Keeper of the Flame Read online

Page 8


  “What we shouldn’t demand is a heaven or an afterlife,” the Reverend said. “This is the time for us to live the generous life here on Earth today, to live according to the ideas and philosophies of two men who walked the planet centuries ago, Buddha and John of the Revelations.”

  The Reverend pushed a couple of buttons on his laptop, and something lively I recognized from Vivaldi’s Four Seasons filled the room. Everybody sat a little straighter. People nodded at one another. The Reverend beamed on us all.

  After the Vivaldi, the Reverend talked about Buddha, about karma, about cause and effect. If we did good things, the Reverend said, quoting Buddha, then good things would happen to us in the future. Alas, he said, it worked the other way too. If we did bad things, we could expect to get bad things back one day.

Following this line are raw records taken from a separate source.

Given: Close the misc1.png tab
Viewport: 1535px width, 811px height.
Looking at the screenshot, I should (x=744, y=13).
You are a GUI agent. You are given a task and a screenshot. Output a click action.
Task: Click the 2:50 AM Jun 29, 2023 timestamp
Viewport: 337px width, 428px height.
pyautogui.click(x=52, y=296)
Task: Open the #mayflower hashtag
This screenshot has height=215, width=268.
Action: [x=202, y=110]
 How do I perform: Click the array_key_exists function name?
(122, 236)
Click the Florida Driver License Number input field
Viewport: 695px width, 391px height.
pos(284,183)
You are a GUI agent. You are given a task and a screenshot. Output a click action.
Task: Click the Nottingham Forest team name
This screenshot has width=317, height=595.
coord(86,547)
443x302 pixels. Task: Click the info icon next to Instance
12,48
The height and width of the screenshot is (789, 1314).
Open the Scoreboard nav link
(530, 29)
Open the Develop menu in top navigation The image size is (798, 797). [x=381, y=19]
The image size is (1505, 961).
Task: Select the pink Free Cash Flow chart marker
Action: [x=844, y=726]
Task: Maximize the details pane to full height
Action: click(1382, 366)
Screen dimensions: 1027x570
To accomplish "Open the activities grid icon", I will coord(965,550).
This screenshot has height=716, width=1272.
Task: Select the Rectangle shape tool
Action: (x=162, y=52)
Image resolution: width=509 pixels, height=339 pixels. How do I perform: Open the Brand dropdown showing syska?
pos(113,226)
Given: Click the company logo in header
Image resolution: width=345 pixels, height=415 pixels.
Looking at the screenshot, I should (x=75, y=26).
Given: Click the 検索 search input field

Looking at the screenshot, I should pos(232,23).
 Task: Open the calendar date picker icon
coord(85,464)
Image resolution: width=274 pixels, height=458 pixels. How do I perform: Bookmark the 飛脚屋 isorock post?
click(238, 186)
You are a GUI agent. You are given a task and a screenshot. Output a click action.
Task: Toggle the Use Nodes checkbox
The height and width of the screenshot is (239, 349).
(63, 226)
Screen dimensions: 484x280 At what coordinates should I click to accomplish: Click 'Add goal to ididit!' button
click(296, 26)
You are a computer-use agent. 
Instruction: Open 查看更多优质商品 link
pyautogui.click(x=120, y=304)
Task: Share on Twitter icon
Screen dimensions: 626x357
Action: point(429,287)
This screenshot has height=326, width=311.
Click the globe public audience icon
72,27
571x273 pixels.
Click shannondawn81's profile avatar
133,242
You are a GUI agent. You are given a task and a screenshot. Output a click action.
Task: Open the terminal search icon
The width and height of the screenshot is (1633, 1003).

  Joni Mitchell came on singing her song about paradise and parking lots.

  The Reverend had a persuasive presence. He never pressed a point too hard. He smiled and was agreeable. He looked good, his face unlined, his body erect, his grey suit fitting just right. He read some more from Buddha, offered a thought or two from John of the Revelations. Then the collection was taken.

  It was the guy from the travel agency downstairs who was passing the collection plate. He worked his way from row to row, finally reaching the very back where I sat. He gave me a slow once over. Did my face ring a bell for him? Had he spotted me in the building on the night Maury Samuels sprang me from the Reverend’s office? I put a five spot on the plate.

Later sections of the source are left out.